WHAT IS BEING ASKED
Return the lines of the material below exactly, beginning with the line that has "Where should I" in it and finishing with the line that has "Click into the Sort Order Number field" in it. Leave all pictures aside.

-------- DATA TO EXAMINE

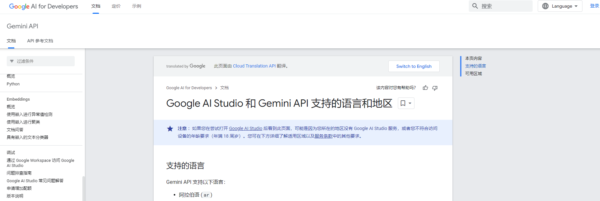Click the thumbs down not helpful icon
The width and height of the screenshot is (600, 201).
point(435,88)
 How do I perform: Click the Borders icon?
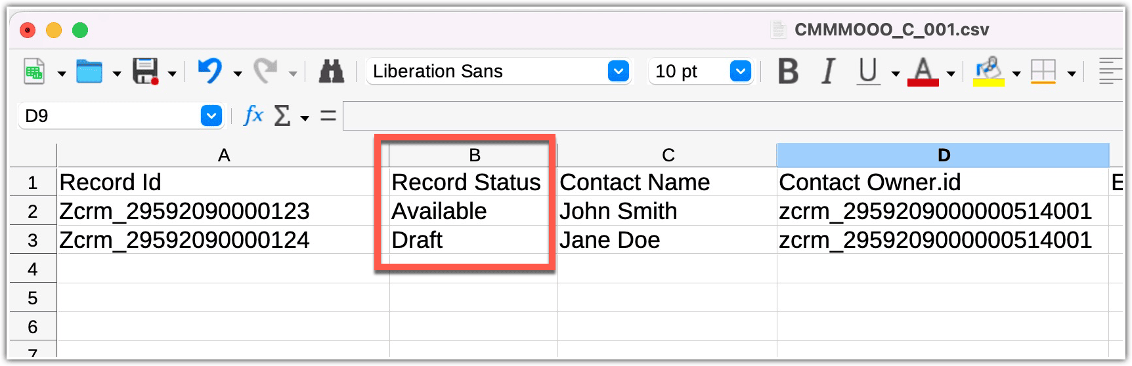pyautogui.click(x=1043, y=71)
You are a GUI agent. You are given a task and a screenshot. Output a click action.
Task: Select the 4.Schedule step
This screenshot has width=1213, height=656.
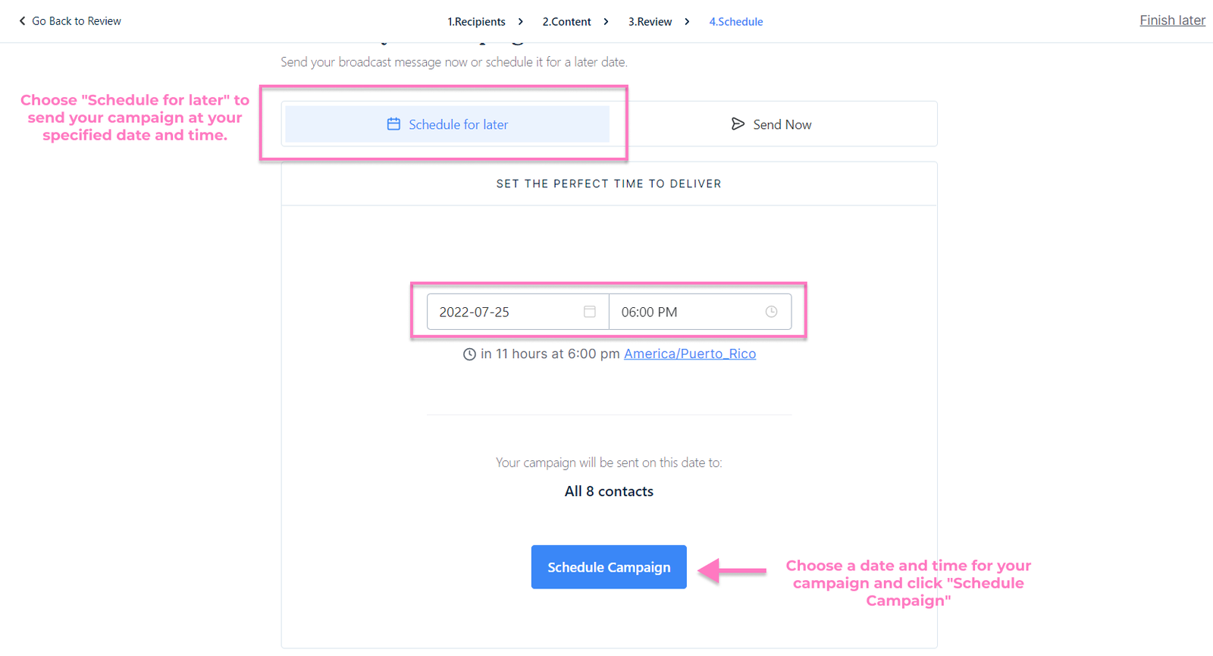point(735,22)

----------------
-------- DATA TO EXAMINE

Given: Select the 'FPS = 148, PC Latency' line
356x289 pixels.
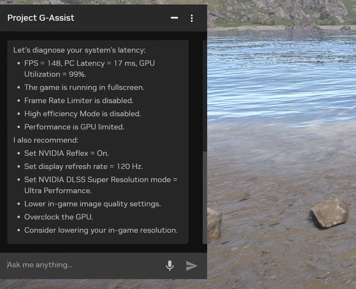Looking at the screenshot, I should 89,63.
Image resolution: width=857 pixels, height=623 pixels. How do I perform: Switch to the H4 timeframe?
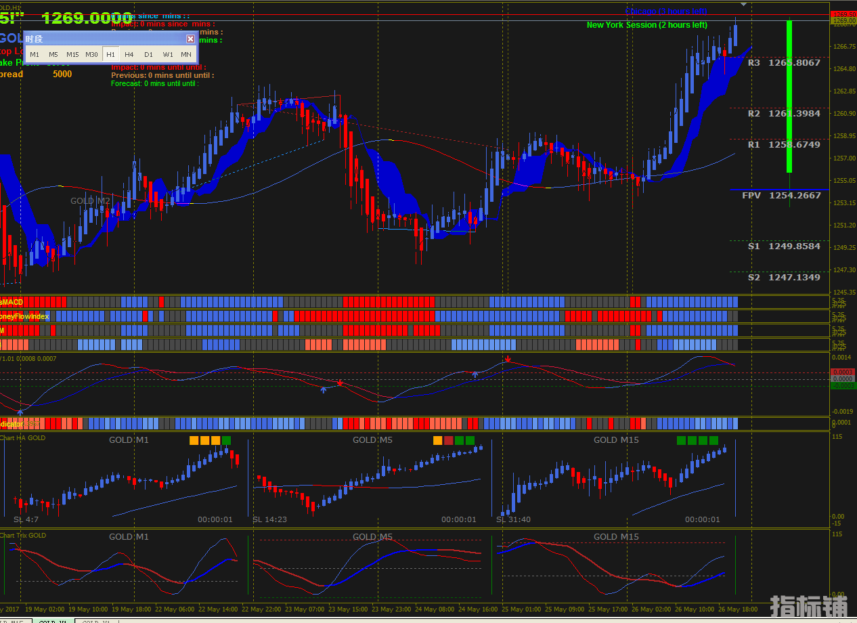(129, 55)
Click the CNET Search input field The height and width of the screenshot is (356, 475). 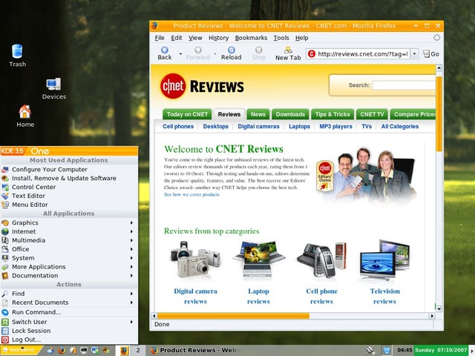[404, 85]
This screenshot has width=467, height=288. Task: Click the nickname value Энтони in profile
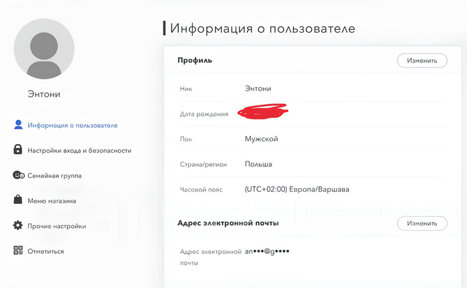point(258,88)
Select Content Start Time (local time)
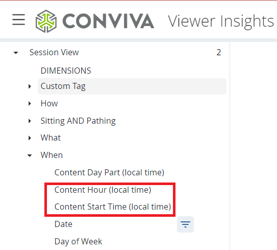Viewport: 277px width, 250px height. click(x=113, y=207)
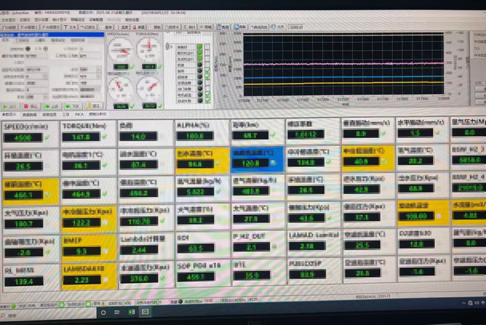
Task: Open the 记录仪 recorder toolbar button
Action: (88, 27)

----------------
-------- DATA TO EXAMINE

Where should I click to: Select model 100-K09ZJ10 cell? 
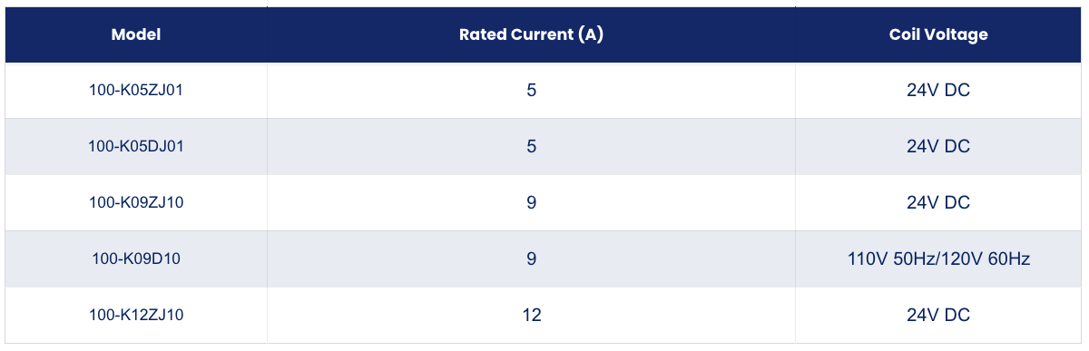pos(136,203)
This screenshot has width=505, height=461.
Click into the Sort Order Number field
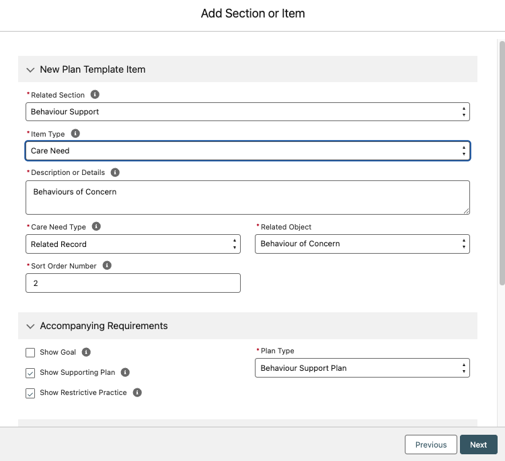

----------------

YOUR SOLUTION
Where should I click to: Select model 100-K09ZJ10 cell? 
pos(136,203)
This screenshot has width=505, height=461.
Click into the Sort Order Number field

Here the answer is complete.